■ **GIVEN INFORMATION**:

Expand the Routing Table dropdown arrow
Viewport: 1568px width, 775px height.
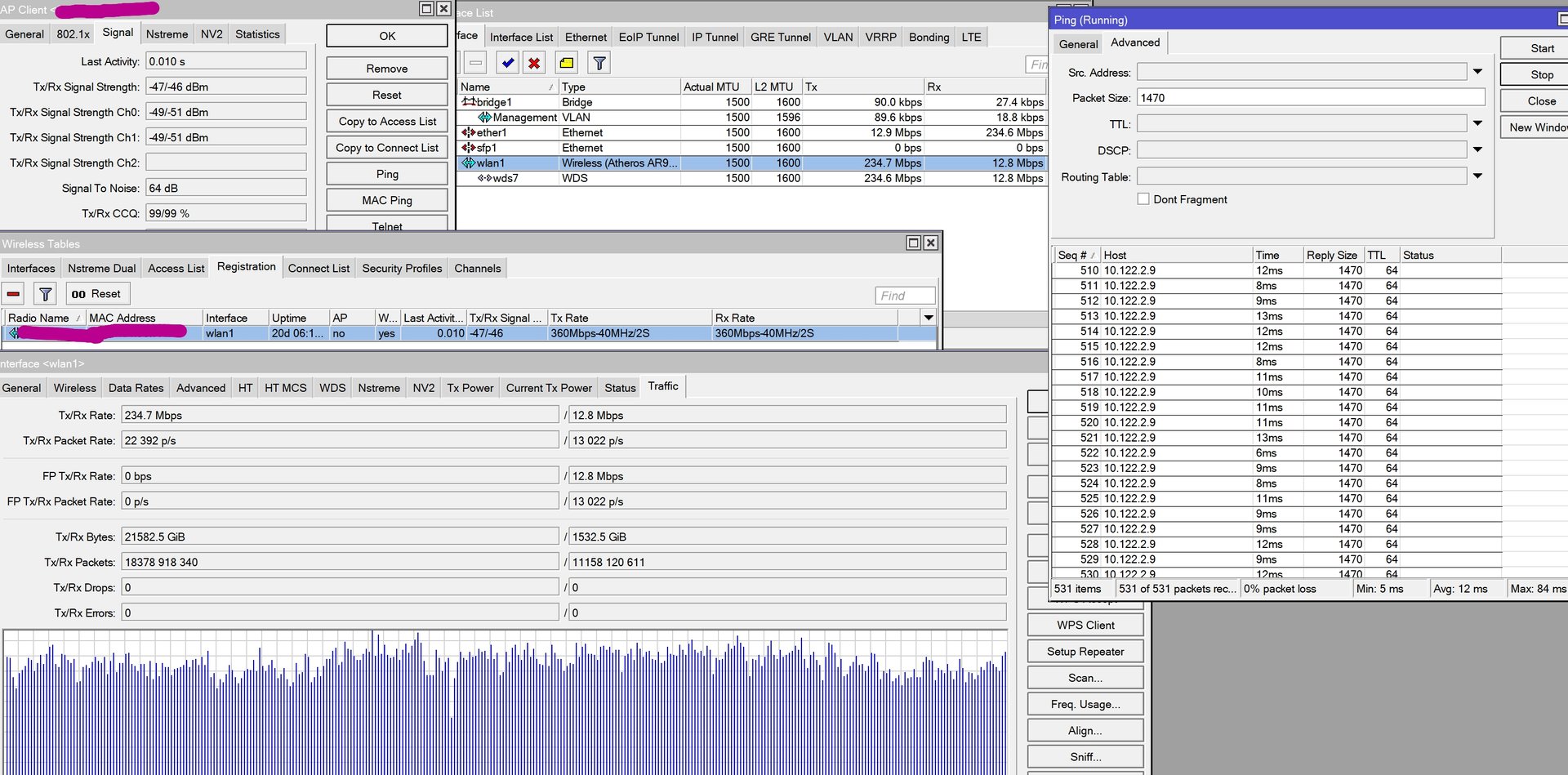click(1477, 176)
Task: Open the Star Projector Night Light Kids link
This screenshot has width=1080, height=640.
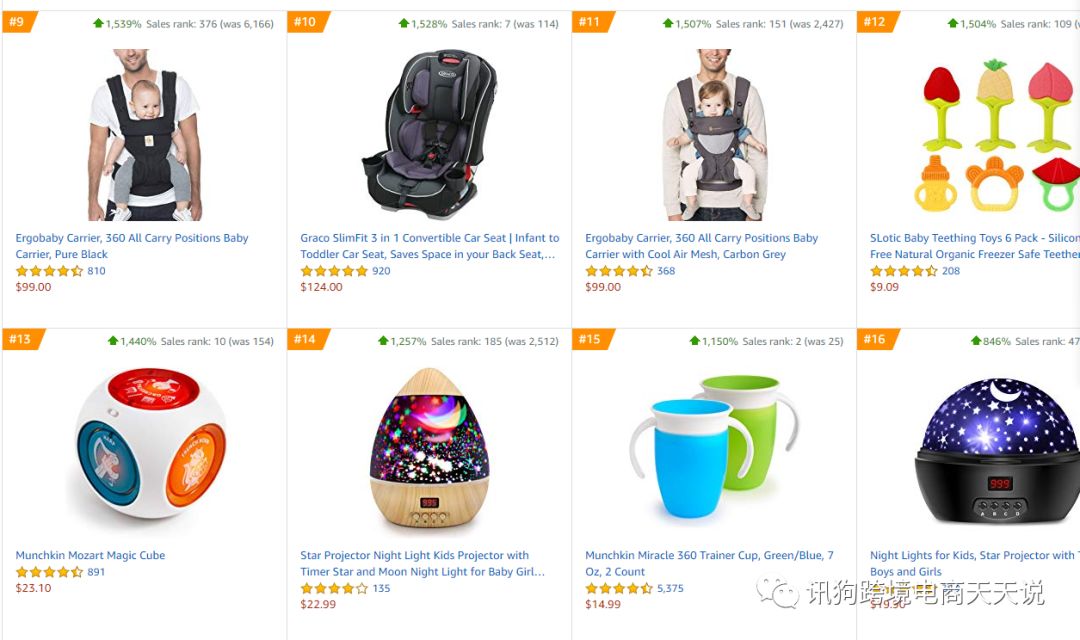Action: pyautogui.click(x=422, y=564)
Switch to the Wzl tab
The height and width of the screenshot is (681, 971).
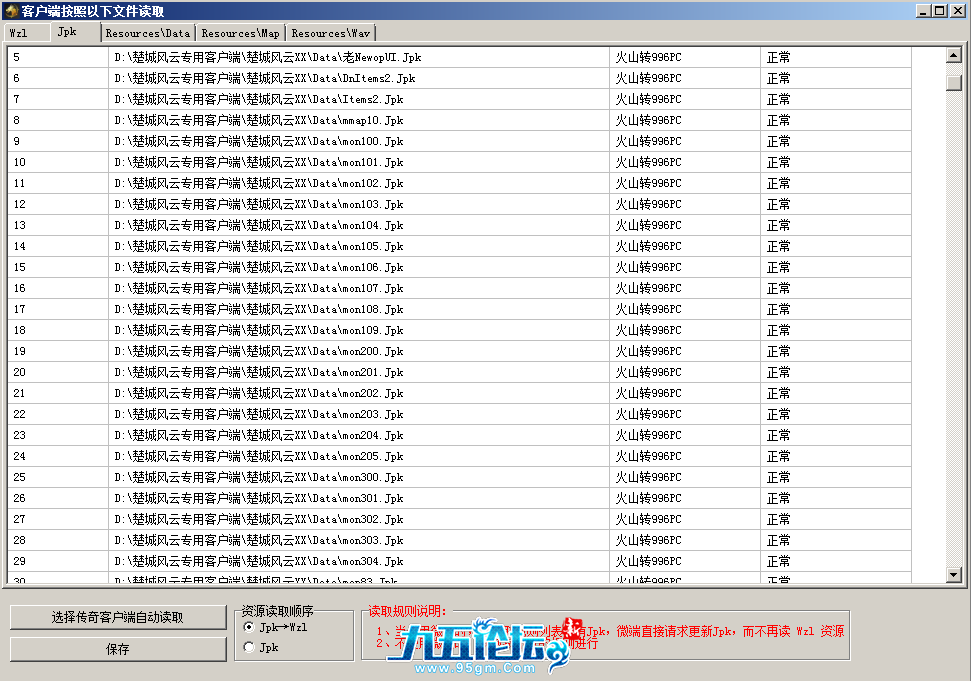coord(19,33)
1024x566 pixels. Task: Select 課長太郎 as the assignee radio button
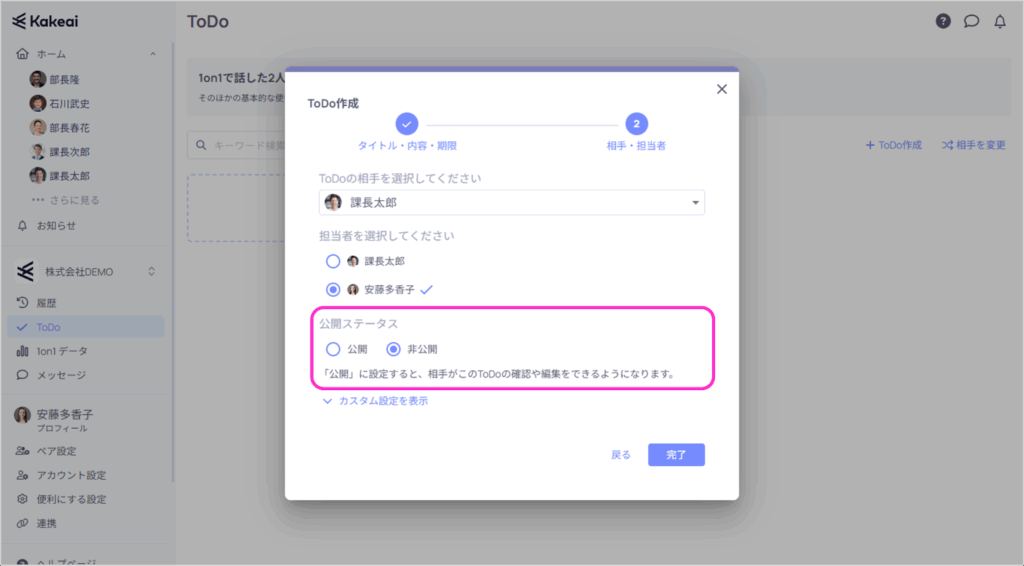tap(333, 261)
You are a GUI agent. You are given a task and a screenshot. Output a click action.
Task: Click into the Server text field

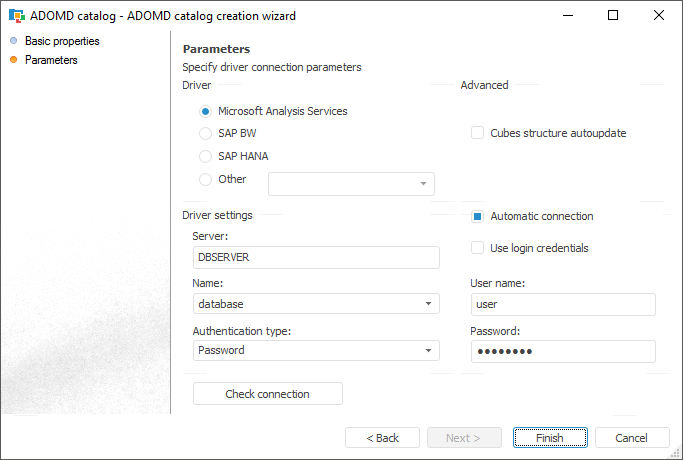point(315,257)
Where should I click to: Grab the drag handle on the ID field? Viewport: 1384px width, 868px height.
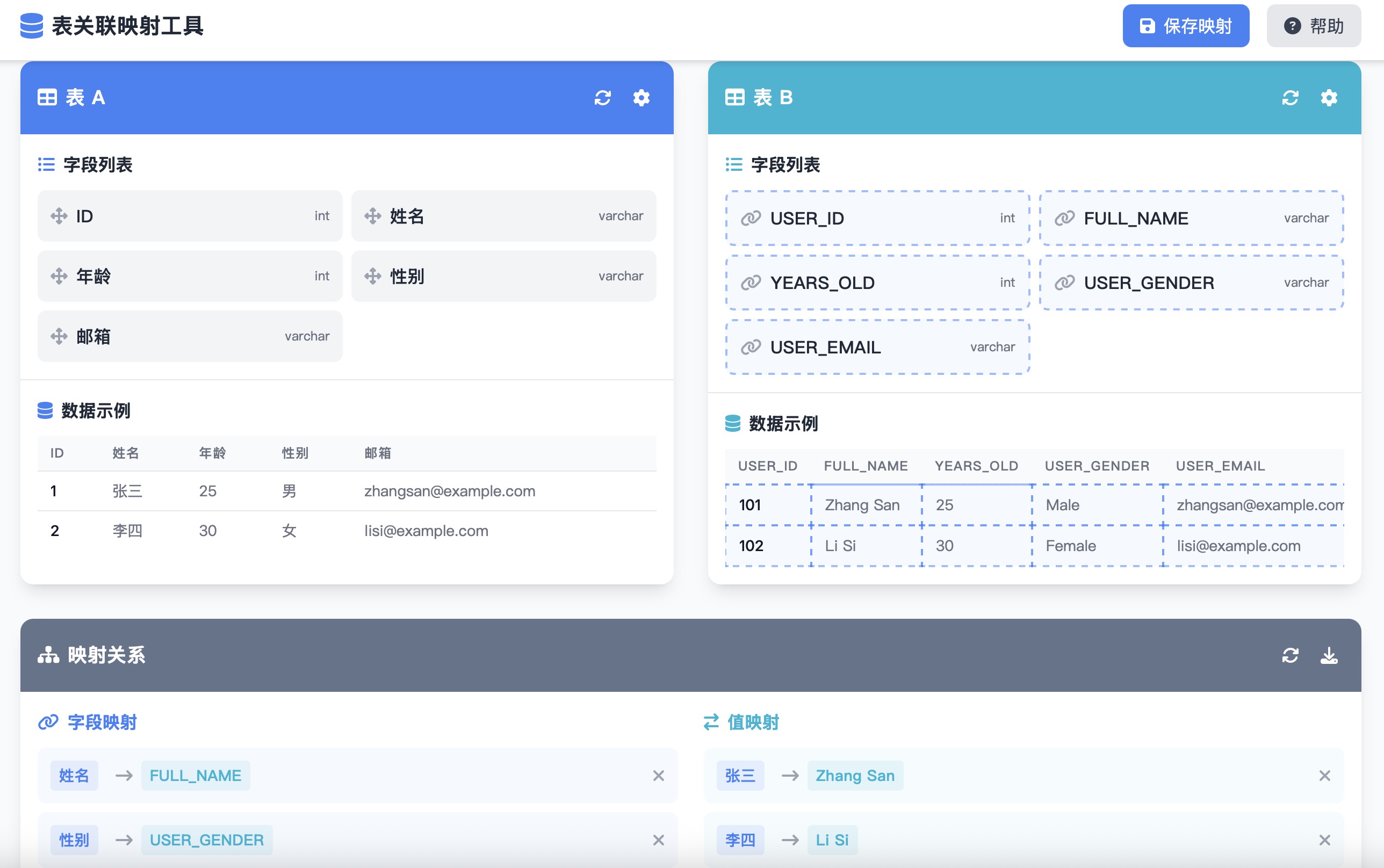tap(59, 216)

■ **SET EXERCISE**: From the material above, pick out every line that contains the string "screenshot", and reproduce each such line in full, in its original order.

■ **CORRECT RESPONSE**:
This screenshot has width=1080, height=640.
The height and width of the screenshot is (681, 971).
You are a GUI agent. You are given a task and a screenshot. Output a click action.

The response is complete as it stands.